Leggendo un interessante articolo apparso recentemente sul Corriere della Sera mi ha colpito la lucida analisi di Raffaele La Capria, espressa in un nuovo saggio, sulla bellezza, intesa non in senso puramente estetico, ma come la principale nota caratteristica della carta d’identità italiana, poiché nessun Paese al mondo ha un paesaggio così bello come quello italiano. È quindi naturale che sfregiare questa bellezza, «come accade sistematicamente da quarant’anni», significa devastare anche la vita sociale, «poiché il degrado ambientale è sempre accompagnato da un degrado umano».

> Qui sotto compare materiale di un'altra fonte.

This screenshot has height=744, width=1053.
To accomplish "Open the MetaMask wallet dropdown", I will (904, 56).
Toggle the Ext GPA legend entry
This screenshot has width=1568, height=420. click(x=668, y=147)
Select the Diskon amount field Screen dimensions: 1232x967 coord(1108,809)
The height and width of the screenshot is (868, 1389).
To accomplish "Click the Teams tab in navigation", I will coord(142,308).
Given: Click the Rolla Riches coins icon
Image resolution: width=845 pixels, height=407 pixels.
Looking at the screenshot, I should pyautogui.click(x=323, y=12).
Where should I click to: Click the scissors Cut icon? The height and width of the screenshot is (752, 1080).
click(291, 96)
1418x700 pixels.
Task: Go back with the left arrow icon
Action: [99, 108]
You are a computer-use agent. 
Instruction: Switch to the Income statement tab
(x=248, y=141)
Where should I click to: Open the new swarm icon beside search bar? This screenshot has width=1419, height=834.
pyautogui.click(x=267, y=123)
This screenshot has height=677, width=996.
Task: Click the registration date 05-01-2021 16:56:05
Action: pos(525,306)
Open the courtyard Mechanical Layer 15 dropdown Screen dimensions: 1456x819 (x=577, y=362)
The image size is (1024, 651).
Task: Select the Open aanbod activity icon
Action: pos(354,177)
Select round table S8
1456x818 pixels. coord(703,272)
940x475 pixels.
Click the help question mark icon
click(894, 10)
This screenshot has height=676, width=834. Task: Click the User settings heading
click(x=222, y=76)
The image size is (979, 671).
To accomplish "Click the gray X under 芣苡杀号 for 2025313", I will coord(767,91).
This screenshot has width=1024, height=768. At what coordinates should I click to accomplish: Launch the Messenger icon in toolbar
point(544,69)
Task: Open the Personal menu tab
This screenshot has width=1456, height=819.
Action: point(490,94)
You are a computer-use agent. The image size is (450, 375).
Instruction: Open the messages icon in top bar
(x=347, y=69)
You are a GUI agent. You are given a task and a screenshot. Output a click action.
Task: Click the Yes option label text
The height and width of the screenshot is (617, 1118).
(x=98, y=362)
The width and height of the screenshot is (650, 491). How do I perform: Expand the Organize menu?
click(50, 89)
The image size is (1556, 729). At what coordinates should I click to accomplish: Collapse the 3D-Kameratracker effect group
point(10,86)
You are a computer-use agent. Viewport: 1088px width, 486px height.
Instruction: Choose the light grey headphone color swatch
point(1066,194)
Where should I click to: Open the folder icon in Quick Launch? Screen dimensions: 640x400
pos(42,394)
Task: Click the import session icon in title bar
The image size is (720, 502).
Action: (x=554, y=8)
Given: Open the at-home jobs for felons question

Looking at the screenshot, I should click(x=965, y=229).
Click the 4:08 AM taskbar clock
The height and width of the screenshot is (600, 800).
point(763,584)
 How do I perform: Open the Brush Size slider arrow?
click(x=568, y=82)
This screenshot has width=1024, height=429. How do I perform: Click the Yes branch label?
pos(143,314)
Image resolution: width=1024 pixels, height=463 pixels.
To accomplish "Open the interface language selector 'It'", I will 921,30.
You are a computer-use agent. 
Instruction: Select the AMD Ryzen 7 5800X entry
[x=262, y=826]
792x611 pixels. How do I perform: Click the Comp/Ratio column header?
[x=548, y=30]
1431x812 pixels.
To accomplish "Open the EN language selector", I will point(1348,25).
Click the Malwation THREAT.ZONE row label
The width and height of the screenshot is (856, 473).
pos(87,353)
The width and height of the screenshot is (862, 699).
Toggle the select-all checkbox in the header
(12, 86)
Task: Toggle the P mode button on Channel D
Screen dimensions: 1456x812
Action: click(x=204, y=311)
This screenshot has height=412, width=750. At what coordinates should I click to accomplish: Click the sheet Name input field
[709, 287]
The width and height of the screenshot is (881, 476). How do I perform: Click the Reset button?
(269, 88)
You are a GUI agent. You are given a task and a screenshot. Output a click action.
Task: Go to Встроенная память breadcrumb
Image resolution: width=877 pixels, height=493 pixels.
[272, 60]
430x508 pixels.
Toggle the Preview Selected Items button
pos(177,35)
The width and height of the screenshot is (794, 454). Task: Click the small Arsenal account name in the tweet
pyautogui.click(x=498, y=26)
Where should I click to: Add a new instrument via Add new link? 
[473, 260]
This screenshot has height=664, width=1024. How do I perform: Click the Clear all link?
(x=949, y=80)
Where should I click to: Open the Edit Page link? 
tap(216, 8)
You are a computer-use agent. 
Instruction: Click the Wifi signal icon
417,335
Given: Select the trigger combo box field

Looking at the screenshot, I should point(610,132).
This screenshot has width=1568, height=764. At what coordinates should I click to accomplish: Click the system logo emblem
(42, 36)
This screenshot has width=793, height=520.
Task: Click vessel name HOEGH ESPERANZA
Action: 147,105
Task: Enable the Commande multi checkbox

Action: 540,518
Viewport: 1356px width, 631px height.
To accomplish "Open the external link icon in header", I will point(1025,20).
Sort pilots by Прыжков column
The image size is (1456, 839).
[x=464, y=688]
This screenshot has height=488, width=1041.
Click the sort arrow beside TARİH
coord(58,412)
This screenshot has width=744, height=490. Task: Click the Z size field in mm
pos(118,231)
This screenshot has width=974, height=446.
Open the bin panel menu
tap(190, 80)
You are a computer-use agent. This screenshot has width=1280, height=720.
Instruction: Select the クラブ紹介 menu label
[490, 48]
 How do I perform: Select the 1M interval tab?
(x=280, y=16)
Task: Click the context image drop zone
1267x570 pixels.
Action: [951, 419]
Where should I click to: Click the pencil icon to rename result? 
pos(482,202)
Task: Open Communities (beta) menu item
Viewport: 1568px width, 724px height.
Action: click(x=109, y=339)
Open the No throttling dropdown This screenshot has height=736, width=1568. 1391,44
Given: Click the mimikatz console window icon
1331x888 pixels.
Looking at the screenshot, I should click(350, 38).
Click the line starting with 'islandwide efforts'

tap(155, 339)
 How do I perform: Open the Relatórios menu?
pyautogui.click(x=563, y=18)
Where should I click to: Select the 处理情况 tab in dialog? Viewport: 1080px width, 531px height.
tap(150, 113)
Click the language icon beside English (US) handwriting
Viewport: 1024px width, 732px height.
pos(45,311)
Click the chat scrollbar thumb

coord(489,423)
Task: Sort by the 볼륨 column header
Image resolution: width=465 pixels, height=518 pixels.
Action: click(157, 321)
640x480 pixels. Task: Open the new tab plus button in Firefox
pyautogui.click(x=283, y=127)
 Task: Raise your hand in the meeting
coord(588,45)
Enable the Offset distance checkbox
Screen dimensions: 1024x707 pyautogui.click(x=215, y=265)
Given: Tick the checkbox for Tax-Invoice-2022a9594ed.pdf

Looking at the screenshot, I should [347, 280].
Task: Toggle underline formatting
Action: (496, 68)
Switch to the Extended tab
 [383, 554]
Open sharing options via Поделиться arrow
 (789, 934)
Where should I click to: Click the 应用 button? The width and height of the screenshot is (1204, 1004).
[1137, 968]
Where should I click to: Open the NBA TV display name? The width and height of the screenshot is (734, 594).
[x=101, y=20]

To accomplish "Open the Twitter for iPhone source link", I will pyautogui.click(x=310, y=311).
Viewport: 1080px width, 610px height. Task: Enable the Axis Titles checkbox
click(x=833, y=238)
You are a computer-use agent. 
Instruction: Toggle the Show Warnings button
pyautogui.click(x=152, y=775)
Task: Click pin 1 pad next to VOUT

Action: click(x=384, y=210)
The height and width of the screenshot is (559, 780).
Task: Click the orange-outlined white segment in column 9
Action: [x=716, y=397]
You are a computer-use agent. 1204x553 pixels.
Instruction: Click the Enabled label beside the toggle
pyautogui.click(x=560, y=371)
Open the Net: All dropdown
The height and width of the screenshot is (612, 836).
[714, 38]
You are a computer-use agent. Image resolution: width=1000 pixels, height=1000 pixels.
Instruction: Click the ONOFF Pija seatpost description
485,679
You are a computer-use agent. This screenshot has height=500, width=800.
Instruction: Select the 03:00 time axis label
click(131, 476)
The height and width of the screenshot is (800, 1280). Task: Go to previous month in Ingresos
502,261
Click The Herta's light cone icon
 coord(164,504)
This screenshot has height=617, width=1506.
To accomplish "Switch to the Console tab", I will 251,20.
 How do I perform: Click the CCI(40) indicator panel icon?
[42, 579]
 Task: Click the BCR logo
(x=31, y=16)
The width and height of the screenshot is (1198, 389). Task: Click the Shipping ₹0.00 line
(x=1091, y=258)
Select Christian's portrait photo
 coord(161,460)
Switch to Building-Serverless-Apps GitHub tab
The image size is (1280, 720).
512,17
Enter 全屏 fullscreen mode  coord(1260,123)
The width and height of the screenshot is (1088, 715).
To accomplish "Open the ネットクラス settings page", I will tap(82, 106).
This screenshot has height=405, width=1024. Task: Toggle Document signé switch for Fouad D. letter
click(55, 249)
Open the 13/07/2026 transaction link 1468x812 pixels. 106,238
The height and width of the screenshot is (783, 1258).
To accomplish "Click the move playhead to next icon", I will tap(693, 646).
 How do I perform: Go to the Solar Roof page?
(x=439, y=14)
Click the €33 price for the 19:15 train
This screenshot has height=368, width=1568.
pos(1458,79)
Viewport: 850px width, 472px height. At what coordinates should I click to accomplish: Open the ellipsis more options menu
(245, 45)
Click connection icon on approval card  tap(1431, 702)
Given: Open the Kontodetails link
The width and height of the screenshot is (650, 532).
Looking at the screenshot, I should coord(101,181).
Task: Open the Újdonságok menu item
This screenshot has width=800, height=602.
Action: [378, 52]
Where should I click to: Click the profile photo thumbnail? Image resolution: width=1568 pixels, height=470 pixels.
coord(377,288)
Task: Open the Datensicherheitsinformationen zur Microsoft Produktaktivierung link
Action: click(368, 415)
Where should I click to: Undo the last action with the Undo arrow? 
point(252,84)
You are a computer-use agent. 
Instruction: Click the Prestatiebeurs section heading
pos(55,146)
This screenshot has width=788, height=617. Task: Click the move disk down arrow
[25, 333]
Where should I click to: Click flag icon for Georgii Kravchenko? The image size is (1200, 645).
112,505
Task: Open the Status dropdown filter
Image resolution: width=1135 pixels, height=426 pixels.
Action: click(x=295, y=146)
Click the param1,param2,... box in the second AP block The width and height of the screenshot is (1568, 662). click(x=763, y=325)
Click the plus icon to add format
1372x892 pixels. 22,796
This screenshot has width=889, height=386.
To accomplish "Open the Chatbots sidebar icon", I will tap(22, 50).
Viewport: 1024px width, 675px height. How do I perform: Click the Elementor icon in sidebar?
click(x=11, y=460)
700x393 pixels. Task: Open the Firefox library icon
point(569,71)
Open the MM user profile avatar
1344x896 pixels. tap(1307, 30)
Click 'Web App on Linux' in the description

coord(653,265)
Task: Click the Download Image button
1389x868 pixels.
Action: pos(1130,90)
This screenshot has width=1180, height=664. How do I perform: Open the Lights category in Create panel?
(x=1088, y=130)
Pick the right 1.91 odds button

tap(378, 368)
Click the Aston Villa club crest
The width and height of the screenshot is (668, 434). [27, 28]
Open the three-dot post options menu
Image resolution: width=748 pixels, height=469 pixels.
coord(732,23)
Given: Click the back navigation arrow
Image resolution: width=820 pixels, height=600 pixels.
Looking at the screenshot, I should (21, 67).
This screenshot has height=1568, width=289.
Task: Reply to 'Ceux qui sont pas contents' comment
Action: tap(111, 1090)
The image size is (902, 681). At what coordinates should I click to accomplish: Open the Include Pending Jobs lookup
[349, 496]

“Un Capolavoro chiamato Italia” , pregevole iniziativa editoriale della Fondazione Hruby,  è un volume davvero ricco di contributi capaci di descrivere lo “stato dell’Arte” con enorme autorevolezza stante la qualità degli autori. E’ un “viaggio” responsabile pagina dopo pagina che consente al lettore di apprendere molte informazioni sul nostro Patrimonio unico al mondo esposto ogni giorno a rischi enormi a cominciare da quello della sicurezza, senza la quale la Bellezza sarebbe in pericolo come dimostra la cronaca di questi giorni
La rapina a Castelvecchio testimonia evidenti falle nel sistema di sicurezza del museo (poco prima della chiusura e dell’attivazione del sistema di allarme, tre uomini armati e a volto coperto hanno neutralizzato un vigilante e sono fuggiti con 17 quadri, tra cui un Pisanello e un Caroto. Valore tra i 10 e i 15 milioni di euro) , ma anche altri luoghi storici del nostro Paese non sarebbero adeguatamente protetti
E allora  quanto sono sicuri gli altri monumenti italiani? E ancora Il livello di sicurezza di questi è adeguato?“

La pubblicazione che si commenta è un’opera significativa che dovrebbe essere proposta anche nelle scuole per una  effettiva e indispensabile “educazione culturale” poiché soprattutto le nuove generazioni hanno necessità di una formazione specifica per conoscere e difendere il nostro patrimonio.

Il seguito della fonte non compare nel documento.